How Mommy and Daddy Came To Be
by idealskeptic
Summary: What happens when a female werewolf imprints on a male vampire? After a few false starts, they let themselves love each other. And they have a baby. The baby grows up to ask a lot of questions about how her mommy and daddy came to be. This is the story of how Leah and Edward answer that question.


******I don't own a word of this.**

This was my contribution to the Secret Santa Fic Swap and it was written for shelikesthesound. I hope she liked it. And I hope you do too. She wanted Edward and Leah, something I've never read or written, so that's what I did...

* * *

**How Mommy and Daddy Came To Be**

"Tomorrow is going to be so awkward," she said, sighing deeply as she put the plates in the dishwasher. "Do we really have to go, Edward?"

Working on scraping the burnt-on remnants of lasagna out of the pan, he chuckled and shook his head. "I thought spending Christmas with one's family was something human families liked to do, wife of mine. I'm not wrong, am I?"

Leah scrunched her nose and sighed again. "I suppose not. We're not really a normal human family, though, you know."

"You don't say," he teased. "How so?"

She rolled her eyes and hit him with a rolled up dish towel, knowing full well it'd feel no more painful than a snowflake falling on his arm. "Gee, I don't know.

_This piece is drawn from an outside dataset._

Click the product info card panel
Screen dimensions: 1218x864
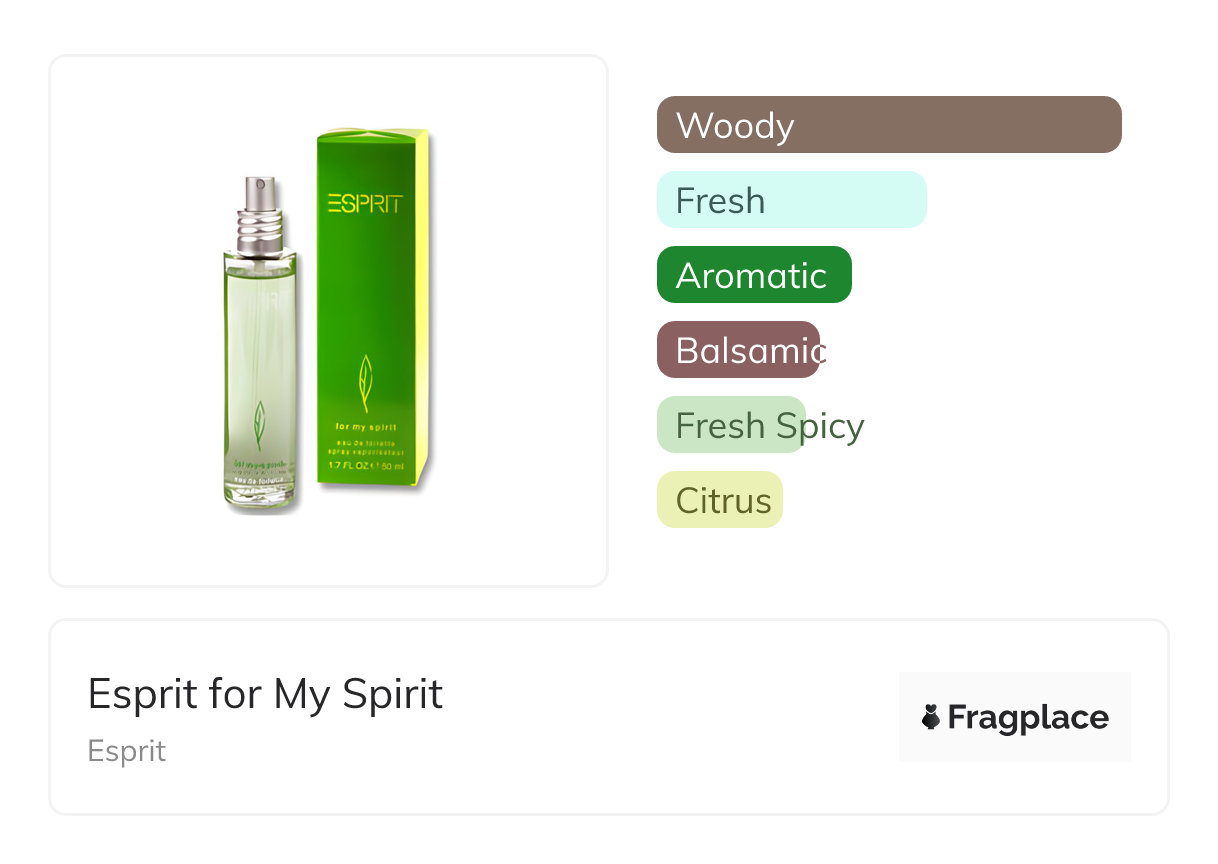coord(609,717)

Maybe because you're a vampire, I'm a shape-shifter, and our daughter is some sort of vampire, human, and possible shape-shifter. Maybe that's why we're not a normal human family? You think?"

Edward wrapped his arms around his wife and nuzzled against her neck. "That's probably it, all things considered. But even if it is awkward, it's just one day."

"One day with the girl you almost killed yourself over," she pointed out, trying to keep up her pout even as he tried to work around it, "not to mention the fact that Jacob will be there with her."

"It was your mother that married Bella's father. How could it be any more awkward than their wedding?" he asked, kissing her just once more as he heard their daughter coming toward the house after a snowball fight with her vampire uncles. "Etta's coming," he whispered to her. "Hey, maybe it won't be so bad because she'll get along with Sarah. It's the first time they'll meet each other, you know."

Leah was doubtful, but she didn't have time to express that aloud before four-year-old Henrietta Elizabeth Cullen, who went by Etta and looked to be eight, bounded into the kitchen and shook the snow from her hot pink coat and boots. "Hi, Mommy," she chirped happily. "Hi, Daddy."

"Hi, munchkin," Leah said, pushing a plate of cookies toward her. The daughter she'd given birth to had an appetite for traditional food that was definitely inherited from her wolf mother and an appetite for animal blood that was definitely inherited from her vampire father. "Who won the snowball fight?"

"Me and Uncle Jasper," she answered around a mouthful of chocolate chip cookie. "We were on a team against Aunt Alice and Uncle Emmett. Then we buried Uncle Emmett in the snow because he said that me and Aunt Alice are almost the same size and she got mad."

Edward snickered and sat down on a stool at the island. "You'll have to describe that better for your mother, Etta," he suggested, thoroughly enjoying the replay of it in her mind.

"I will," Etta promised before she turned solemn, "but can I ask you two a question first?"

Leah glanced at Edward, knowing he would know the question already. She didn't like the look on his face, and she guessed what the question was. "Go ahead, munchkin," she told her daughter, waiting to hear the question she and Edward had been expecting for a very long time.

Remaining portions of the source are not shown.